§ **YOUR ASSIGNMENT**
The text below on preparing for a doctor's visit names the sources that generally have the most trustworthy, up-to-date medical information. List every one of them.

[QUOTED PASSAGE Boundary: Start]

Experts have found that doctors tend to interrupt patients just 20 to 30 seconds after they begin speaking during an office visit. But bossy doctors are just one reason you may feel shortchanged when you leave your physician’s office. The visit itself may feel way too short—because it is. Many office visits last 20 minutes or less, barely enough time to discuss something as important as your health.
Here’s how to prepare for your visit, and feel confident about asking questions during your appointment.
Study up before your visit.
Research any medical conditions or concerns you may have, by gathering information from reputable websites. Generally, government health websites and those maintained by medical associations, large nonprofit groups dedicated to a single medical condition, and university medical centers have the most trustworthy, up-to-date medical information. Make notes and write down any questions. However, don’t hand your doctor a huge sheaf of printouts and expect her to respond to them during your visit. And don’t try to diagnose your symptoms or self prescribe your remedies. It’s still up to your doctor to do that.
Make a list of questions and prioritize them.

[QUOTED PASSAGE Boundary: End]
[DATA FOR ANALYSIS Boundary: Start]

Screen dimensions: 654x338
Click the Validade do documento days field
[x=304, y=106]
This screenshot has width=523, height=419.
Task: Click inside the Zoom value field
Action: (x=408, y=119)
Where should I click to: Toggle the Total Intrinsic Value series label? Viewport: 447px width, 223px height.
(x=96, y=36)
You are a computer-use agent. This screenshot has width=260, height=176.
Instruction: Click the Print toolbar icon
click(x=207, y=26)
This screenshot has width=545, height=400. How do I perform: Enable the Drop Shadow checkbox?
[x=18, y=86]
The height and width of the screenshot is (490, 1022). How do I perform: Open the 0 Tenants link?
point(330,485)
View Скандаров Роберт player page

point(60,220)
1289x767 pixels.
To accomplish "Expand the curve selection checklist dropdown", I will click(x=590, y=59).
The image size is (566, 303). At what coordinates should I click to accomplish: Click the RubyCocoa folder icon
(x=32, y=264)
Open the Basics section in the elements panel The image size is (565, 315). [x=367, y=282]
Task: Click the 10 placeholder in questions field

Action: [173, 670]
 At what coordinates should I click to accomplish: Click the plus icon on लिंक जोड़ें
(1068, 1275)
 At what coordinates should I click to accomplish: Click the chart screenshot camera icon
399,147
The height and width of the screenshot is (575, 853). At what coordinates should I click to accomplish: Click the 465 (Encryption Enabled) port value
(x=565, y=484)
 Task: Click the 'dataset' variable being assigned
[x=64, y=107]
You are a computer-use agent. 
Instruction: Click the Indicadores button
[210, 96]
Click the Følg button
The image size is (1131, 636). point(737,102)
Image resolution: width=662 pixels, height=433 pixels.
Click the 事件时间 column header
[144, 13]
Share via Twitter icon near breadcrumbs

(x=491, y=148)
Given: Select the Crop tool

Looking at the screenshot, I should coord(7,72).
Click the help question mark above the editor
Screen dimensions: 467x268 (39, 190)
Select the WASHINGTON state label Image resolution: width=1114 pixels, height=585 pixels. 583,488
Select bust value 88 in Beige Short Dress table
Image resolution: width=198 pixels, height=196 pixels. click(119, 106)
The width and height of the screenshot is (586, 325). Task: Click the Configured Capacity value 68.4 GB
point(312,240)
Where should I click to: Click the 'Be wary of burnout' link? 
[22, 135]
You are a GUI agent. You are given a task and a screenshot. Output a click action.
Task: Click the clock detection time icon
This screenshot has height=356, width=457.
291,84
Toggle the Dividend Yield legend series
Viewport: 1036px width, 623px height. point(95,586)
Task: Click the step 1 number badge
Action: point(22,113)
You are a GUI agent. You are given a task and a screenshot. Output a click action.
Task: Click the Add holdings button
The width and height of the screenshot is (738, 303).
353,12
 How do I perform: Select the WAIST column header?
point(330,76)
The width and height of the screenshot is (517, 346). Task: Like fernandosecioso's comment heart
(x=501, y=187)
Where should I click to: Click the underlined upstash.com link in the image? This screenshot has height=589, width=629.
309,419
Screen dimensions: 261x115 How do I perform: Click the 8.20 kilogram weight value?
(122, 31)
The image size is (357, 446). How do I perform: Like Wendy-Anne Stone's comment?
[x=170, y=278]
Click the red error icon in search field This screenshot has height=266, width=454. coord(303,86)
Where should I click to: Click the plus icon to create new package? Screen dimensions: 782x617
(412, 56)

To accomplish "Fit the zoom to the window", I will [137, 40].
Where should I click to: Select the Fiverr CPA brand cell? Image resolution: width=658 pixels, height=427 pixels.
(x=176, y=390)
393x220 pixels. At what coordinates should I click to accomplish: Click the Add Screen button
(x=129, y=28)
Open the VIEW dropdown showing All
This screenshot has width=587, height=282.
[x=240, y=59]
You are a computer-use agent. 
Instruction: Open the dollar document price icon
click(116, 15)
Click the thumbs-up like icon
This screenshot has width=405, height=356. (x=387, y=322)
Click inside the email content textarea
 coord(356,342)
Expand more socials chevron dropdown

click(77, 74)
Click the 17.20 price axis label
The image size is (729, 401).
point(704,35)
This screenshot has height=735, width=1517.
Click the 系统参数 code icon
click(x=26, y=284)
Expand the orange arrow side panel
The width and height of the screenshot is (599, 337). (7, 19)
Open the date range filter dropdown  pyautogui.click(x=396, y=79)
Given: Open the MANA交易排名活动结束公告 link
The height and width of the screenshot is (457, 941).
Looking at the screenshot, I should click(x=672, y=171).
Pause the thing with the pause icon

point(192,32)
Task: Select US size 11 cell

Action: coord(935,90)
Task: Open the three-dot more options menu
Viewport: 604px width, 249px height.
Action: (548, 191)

[DATA FOR ANALYSIS Boundary: End]

§ **WRITTEN SOLUTION**
- Government health websites
- Websites maintained by medical associations
- Websites maintained by large nonprofit groups dedicated to a single medical condition
- Websites maintained by university medical centers